Enteignungsgesetz" verschärft.
Innenpolitische Erschütterungen lösten zwei Skandale aus. In
seiner Zeitschrift "Zukunft" deutete
Maximilian Harden an,
der ehemalige Botschafter in Wien,
Philipp Fürst zu Eulenburg-Hertefeld,
sei homosexuell und habe als persönlicher Freund des Kaisers
einen unheilvollen Einfluß auf die Politik ausgeübt.
Weitaus stärker erschüttert wurde das Ansehen des Kaisers
durch die "
Daily-Telegraph-Affäre". Das Londoner Blatt veröffentlichte im Oktober 1908 ein
Interview, in dem Wilhelm II. über militärstrategische
Ratschläge schwadronierte, die er der englischen Königin
Viktoria
zur Niederwerfung des
Burenkriegs erteilt habe. Zugleich rühmte er sich, während des
Burenkriegs eine gegen England gerichtete europäische
Kontinentalliga verhindert zu haben.

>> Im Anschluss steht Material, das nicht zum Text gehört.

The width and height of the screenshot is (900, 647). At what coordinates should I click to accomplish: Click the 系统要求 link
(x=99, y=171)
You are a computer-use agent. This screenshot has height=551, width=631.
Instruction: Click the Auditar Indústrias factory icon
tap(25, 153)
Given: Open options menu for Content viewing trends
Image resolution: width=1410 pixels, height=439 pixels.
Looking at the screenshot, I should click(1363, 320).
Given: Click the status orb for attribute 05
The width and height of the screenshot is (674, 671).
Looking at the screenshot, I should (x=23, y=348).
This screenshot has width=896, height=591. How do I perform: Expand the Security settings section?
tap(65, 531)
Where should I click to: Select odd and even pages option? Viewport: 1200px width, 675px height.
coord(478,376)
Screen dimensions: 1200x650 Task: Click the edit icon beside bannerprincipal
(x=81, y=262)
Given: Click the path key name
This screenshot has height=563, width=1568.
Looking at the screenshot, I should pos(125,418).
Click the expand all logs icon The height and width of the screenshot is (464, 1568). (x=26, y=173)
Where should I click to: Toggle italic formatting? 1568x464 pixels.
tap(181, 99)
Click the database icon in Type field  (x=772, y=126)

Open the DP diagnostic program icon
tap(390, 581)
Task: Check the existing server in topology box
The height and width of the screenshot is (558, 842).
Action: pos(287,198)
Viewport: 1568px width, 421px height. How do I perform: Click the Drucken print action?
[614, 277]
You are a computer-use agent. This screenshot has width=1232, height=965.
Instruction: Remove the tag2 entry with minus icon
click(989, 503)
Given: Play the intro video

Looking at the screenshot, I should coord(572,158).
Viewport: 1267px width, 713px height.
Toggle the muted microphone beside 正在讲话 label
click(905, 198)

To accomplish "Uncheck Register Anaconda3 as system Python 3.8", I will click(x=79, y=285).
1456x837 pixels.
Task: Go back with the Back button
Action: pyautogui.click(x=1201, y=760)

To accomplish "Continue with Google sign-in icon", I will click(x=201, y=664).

Seine leichtfertig unüberlegten
Äußerungen waren ein so starker Affront gegen alle Staaten
der
Tripelentente, daß selbst die Konservativen den Kaiser zu größerer
Zurückhaltung aufforderten.
Alldeutsche und
Antisemiten
hingegen bemängelten in diesem Zusammenhang, daß der Kaiser
während des Burenkriegs zu englandfreundlich gewesen sei.
Ähnlich negativ für das internationale Ansehen des
Kaiserreichs wirkte sich die "
Zabern-Affäre" aus. Im
Reichsland Elsaß-Lothringen
hatte ein Kommandeur sich Polizeigewalt angemaßt und bei einer
Protestdemonstration 28 Demonstranten verhaftet. Mit dem Hinweis auf
eine Kabinettsordre von 1820 sprach das Kriegsgericht den
verantwortlichen Kommandeur jedoch von der Anklage der
Freiheitsberaubung frei. Mit diesem Kriegsgerichtsurteil hatten alle
Bemühungen um ein besseres Verhältnis der
Elsaß-Lothringer zum Deutschen Reich einen herben
Rückschlag erlitten. Erstmals machte der Reichstag von seinem
Interpellationsrecht Gebrauch und sprach der Regierung seine Mißbilligung aus.
In
diesem 1912 gewählten Reichstag stellte die SPD nun auch die
stärkste Fraktion. Ermöglicht wurde dieser Erfolg durch
Wahlbündnisse mit der
Fortschrittspartei. Mit Personen wie
August Bebel,
Friedrich Ebert,
Gustav Noske und
Carl Legien waren in der SPD Pragmatiker und Gewerkschafter an die Parteispitze
vorgerückt, die ihre Ziele auf parlamentarisch-demokratischem Weg
erreichen wollten. Die konservativen Eliten waren durch den Aufstieg
der Sozialdemokratie zutiefst beunruhigt und suchten mit einer
aggressiveren Politik nach außenpolitischen Erfolgen.